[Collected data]
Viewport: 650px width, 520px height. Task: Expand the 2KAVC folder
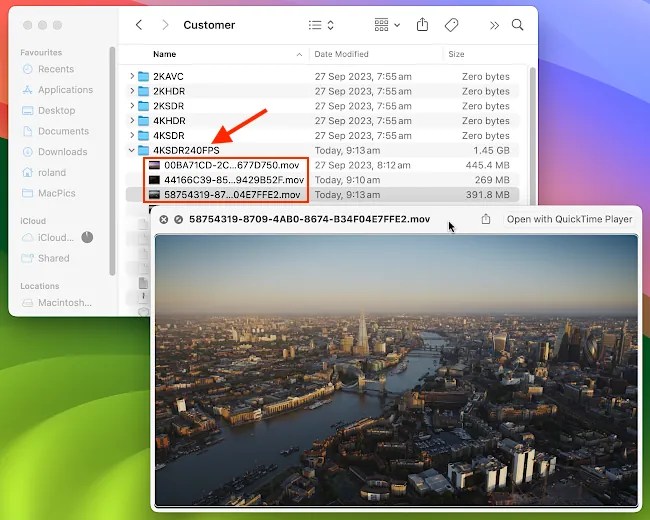tap(132, 77)
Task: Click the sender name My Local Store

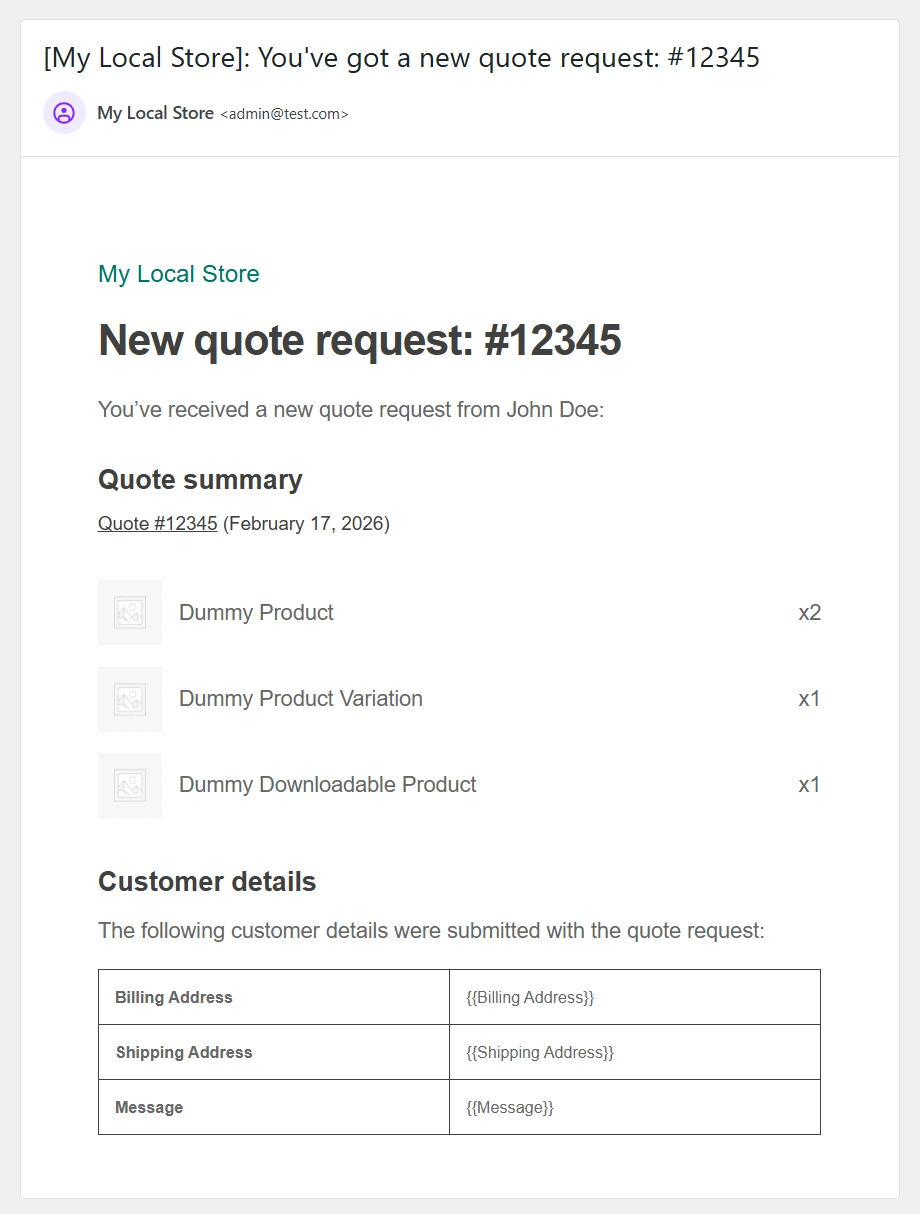Action: click(155, 113)
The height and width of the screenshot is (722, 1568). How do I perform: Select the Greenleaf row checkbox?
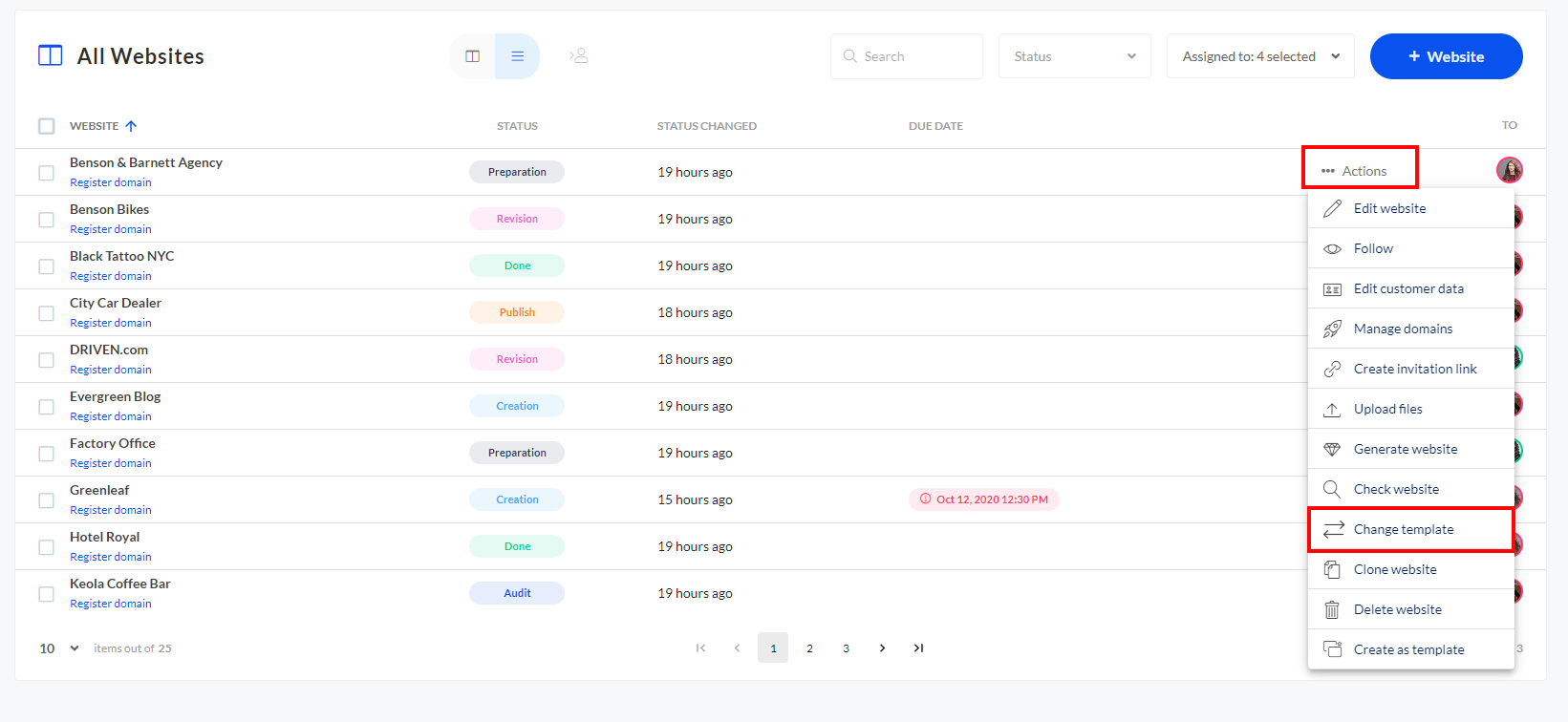pyautogui.click(x=46, y=500)
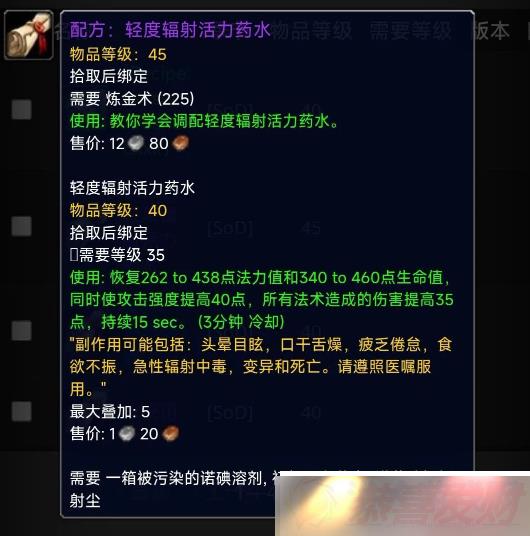Sort by the 物品等级 column header
530x536 pixels.
click(311, 30)
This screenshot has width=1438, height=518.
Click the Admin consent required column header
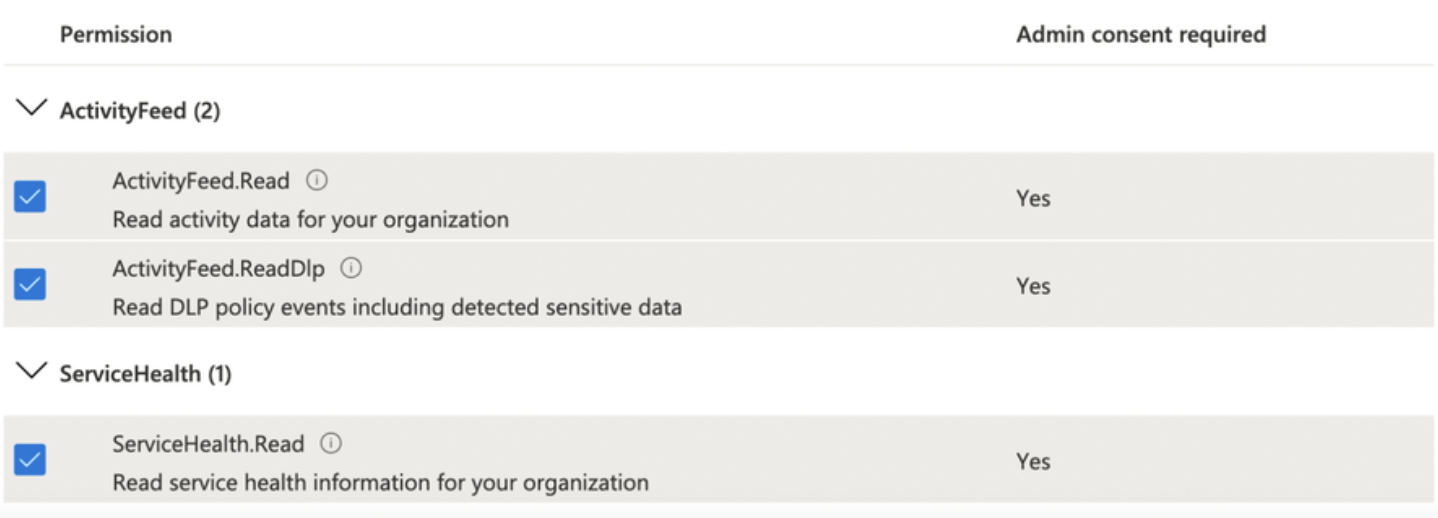click(x=1141, y=34)
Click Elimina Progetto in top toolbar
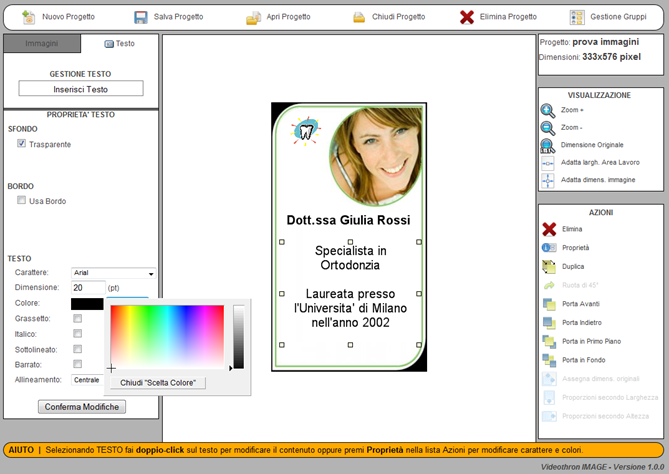Screen dimensions: 669x474 click(x=498, y=17)

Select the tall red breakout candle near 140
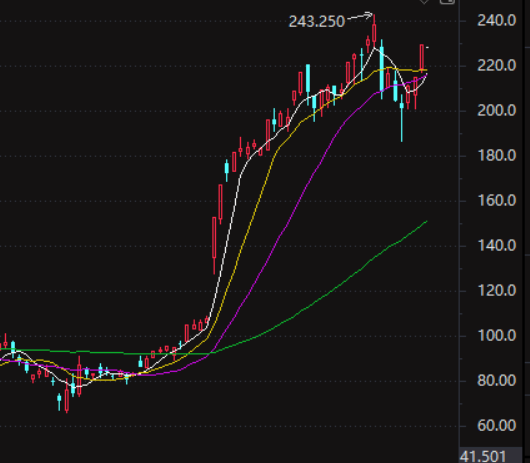pos(214,243)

Problem statement: Your answer must be exactly the lines from the one with "Click Elimina Progetto in top toolbar" through the last line of the entries, both included, with no pictures; please add nothing else.

Your response:
Click Elimina Progetto in top toolbar
Screen dimensions: 669x474 click(x=498, y=17)

Select the tall red breakout candle near 140
pos(214,243)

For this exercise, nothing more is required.